For Valentine's Day 2014, Sucré premiered a music video of "You and Me" (made famous from the Ryan Gosling and Michelle Williams film Blue Valentine) with Nylon magazine. "It's intimate and catchy," Nylon said of King and company's interpretation of the tune.

On August 25, 2014, Sucré released the first original recording in two years with "Young and Free."

History
The first music by Sucré released was a cover of Fleetwood Mac's "Silver Spring" in 2010. She played their first show February 6, 2012 in Los Angeles at The Hotel Cafe  and have done a few shows prior including Webster Hall in New York City and Bootleg Theater in Los Angeles. In October 2012, Stacy and husband Darren had a daughter named Scarlett.

Recent Events
Sucré embarked on the first-ever tour shortly after the release of Loner performing throughout the midwest and east coast.

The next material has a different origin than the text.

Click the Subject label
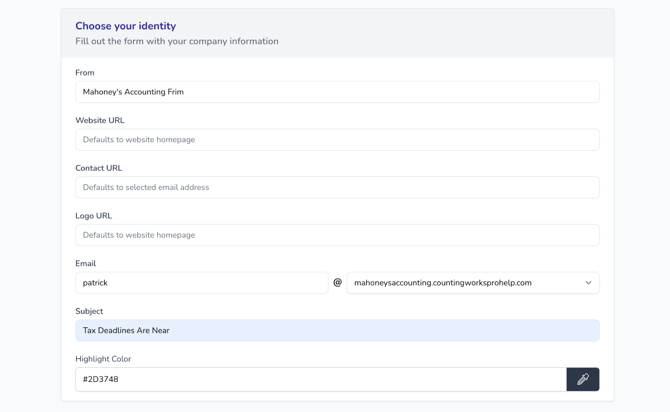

Sucré headlined shows at Stubb's Jr in Austin and the Marlin Room at Webster Hall
 during this tour.

Discography

Studio albums
A Minor Bird (2012)

Eps
Loner (2014)
In Pieces (2019)

Singles
"Silver Springs" (2010)
"When We Were Young" (2012)
"Inside" (2018)
"Roof" (2019)
"Retribution" (2019)
"Put Down Your Guns" (2019)
"Devil Land" (2019)
"Truth or Dare" (2019)
"Your Records" (2019)
"Emo" (2019)
"Why Aren't We Happy" (2019)
"Permission" (2021)
"Never" (2021)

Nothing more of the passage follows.